El neorrealismo italiano encontró en la narrativa norteamericana, sobre todo en Hemingway, una lengua acorde para describir la nueva realidad de posguerra. La literatura de Ginzburg no solo se atiene a esas “normas” neorrealistas, sino que desarrolló una forma de escribir acorde a una manera de redescubrir la realidad. Así como las confinadas a prisión redescubren el ámbito doméstico una vez liberadas, Ginzburg planteó una literatura que redescubriera esos espacios domésticos tensionados entre la dinámica familiar con sus temáticas (la incomunicación entre padres e hijos, la herencias, los traumas, el detalle macabro de lo cotidiano, la abrupta incidencia del azar que destruye todo) y el entorno político (el fascismo, el miedo, los muertos políticos); trazan un camino que construye un puente colgante entre la asfixia del campo y el aire de la ciudad.

Ginzburg tampoco teme meterse en los grandes temas, abstractos, desarrollados por la sociología, la filosofía, la psicología, y lo hace sin necesidad de caer en ninguna de esas lógicas. La vejez, la muerte, la infancia, el perdón, el aborto, la religión, la política; ella trata esa clase de temas con la ventaja de quien llega siempre tarde a todo, y logra obtener de un pantallazo el panorama de sus mecanismos, y destilar con una lírica contenida en frases como la siguiente: “La vejez significa en nosotros, sobre todo, el fin del estupor. Perderemos la facultad de sorprendernos y de sorprender a los demás, y esto hará que nos adentremos de a poco en el reino del aburrimiento. No llegaremos a ser ni sabios ni serenos, además nunca hemos amado la sabiduría ni la serenidad, en cambio siempre hemos amado la sed y la fiebre, las búsquedas inquietas y los errores”.

Con la facilidad de un chico para entender el misterio de las cosas sin necesidad de atajarse con palabras ajenas, Ginzburg siempre encuentra una nueva manera de ver y de entender el arbitrario mundo que nos rodea. Una vez más, no le importa manifestar una opinión, sino hablarnos directamente sobre el tema sin dar vueltas.
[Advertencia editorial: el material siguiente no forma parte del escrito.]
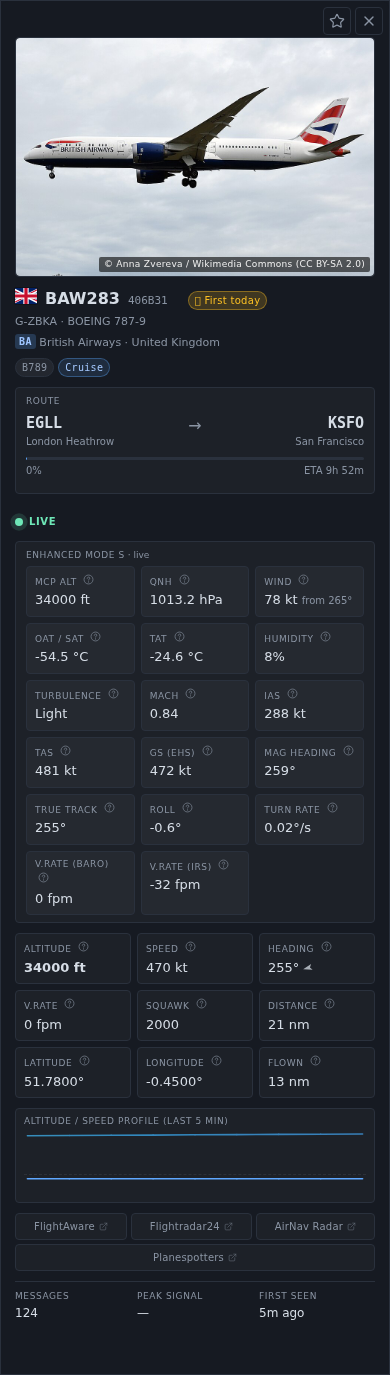Open help for the FLOWN distance
This screenshot has width=390, height=1375.
(x=315, y=1061)
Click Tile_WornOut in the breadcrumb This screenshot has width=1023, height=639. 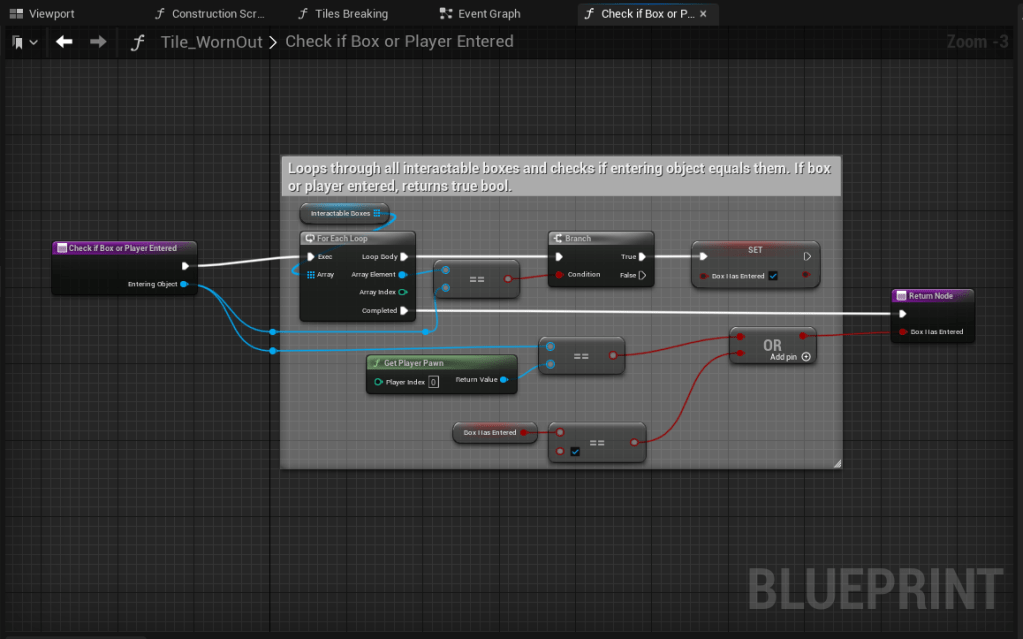click(211, 42)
Con precisión pero sin liviandad, con claridad pero sin simpleza, y sobre todo con sinceridad y calculada belleza. Ese léxico que termina construyendo la literatura que elegimos para nuestras vidas (si lo hemos hecho), se convierte en palabras familiares y logra ejercer sobre nosotros hasta afectarnos con la sabiduría de una madre severa, austera y generosa.

Quizás el epíteto de “madre” no contribuya a tejer laureles de prestigio literario sobre Natalia Ginzburg, más bien todo lo contrario; se convertiría en pesada, tediosa, y en algo que ella misma hubiera detestado: ser aburrida. Pero lo cierto y más sincero para decir es que sus libros crean esa influencia en nosotros; como una madre literaria a la que volvemos cuando nos peleamos con nuestros amores para encontrar una voz que nos entienda, nos hable sin reparos, nos converse sin poses ni intermediarios, de igual a igual, y entable con nosotros una conversación con palabras claras que limpien el ruido de nuestras horas.